-------- Records to process --------
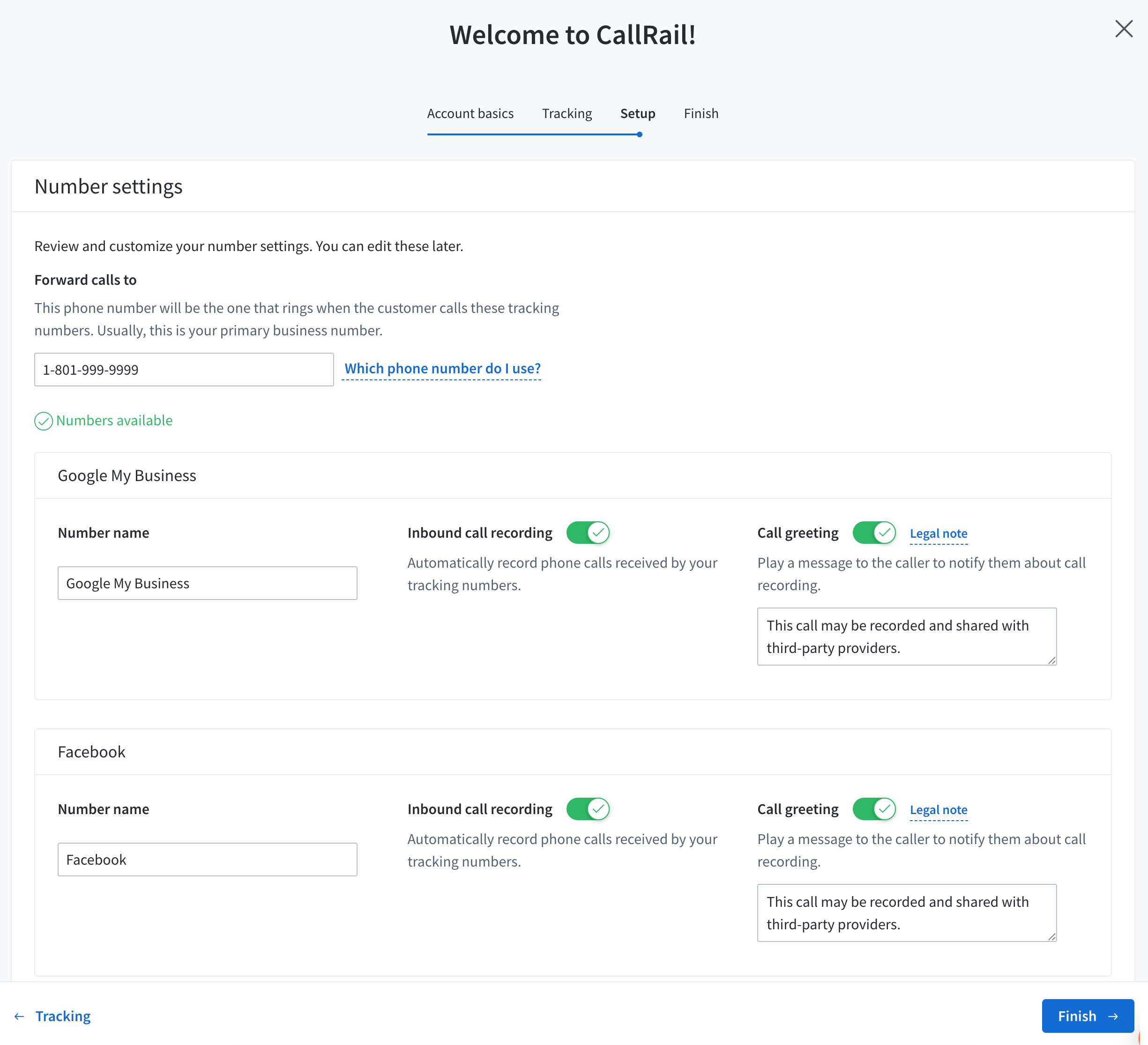
Task: Toggle Inbound call recording for Facebook
Action: (588, 809)
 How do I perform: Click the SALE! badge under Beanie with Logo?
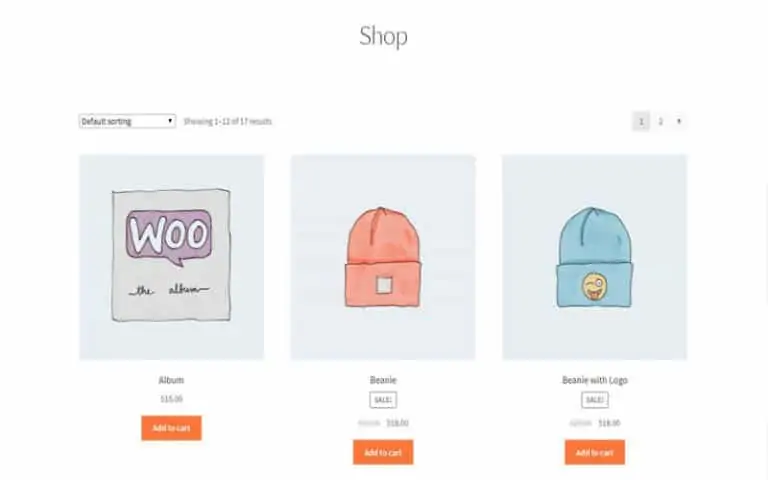point(595,400)
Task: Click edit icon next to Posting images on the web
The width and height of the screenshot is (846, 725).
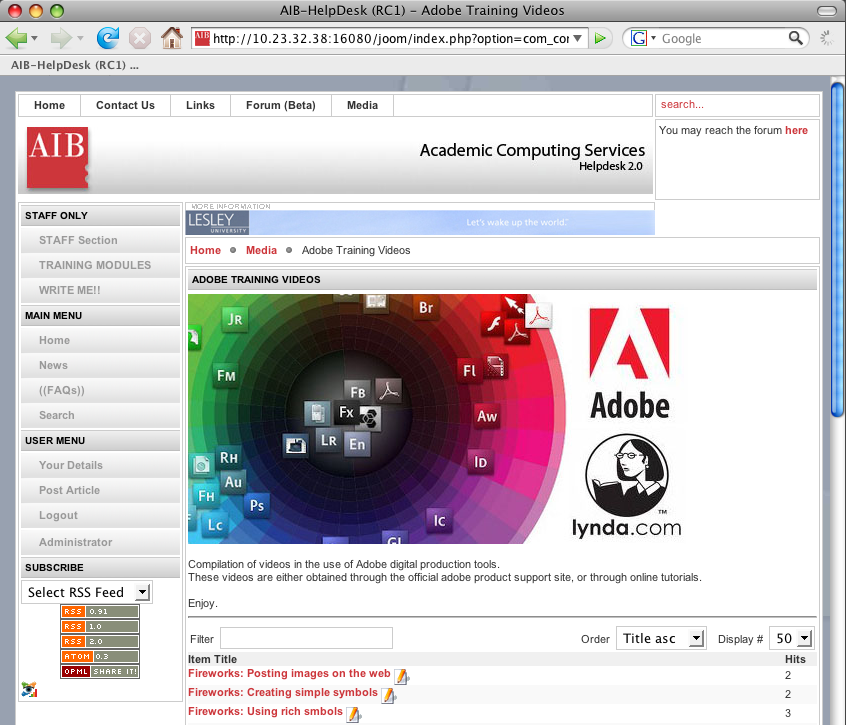Action: coord(402,676)
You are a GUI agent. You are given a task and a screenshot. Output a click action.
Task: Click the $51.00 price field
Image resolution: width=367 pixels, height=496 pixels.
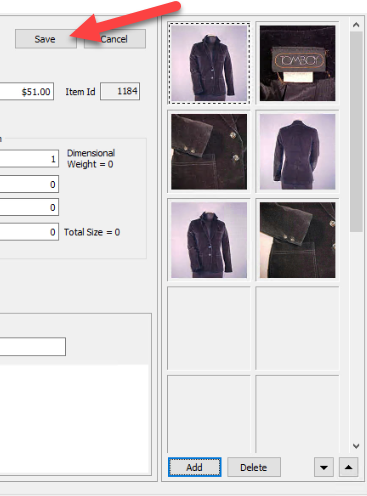point(27,91)
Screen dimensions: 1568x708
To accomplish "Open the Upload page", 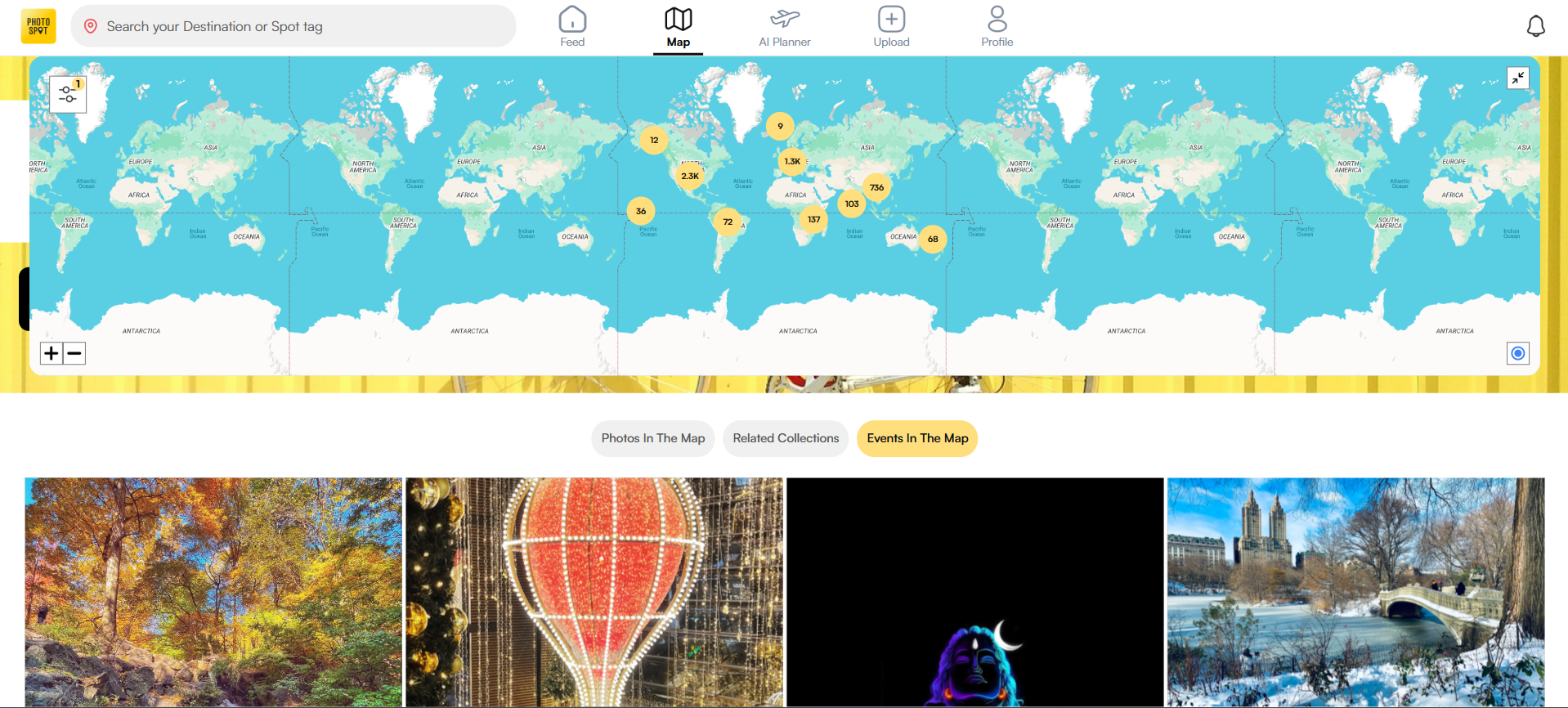I will click(x=891, y=27).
--------
## What is being asked
Can you render the data as a Markdown table, starting at the line that contains "How do I perform: Click" and ending at the line that contains "point(27,91)", with a "No." column numbering each line and a "Text" column holding it, and with blank lines skipped? Leave the pictures out of the table.

## Exercise response
| No. | Text |
|---|---|
| 1 |  How do I perform: Click the SALE! badge under Beanie with Logo? |
| 2 | point(595,400) |
| 3 | Task: Click edit icon next to Posting images on the web |
| 4 | The width and height of the screenshot is (846, 725). |
| 5 | Action: coord(402,676) |
| 6 | You are a GUI agent. You are given a task and a screenshot. Output a click action. |
| 7 | Task: Click the $51.00 price field |
| 8 | Image resolution: width=367 pixels, height=496 pixels. |
| 9 | point(27,91) |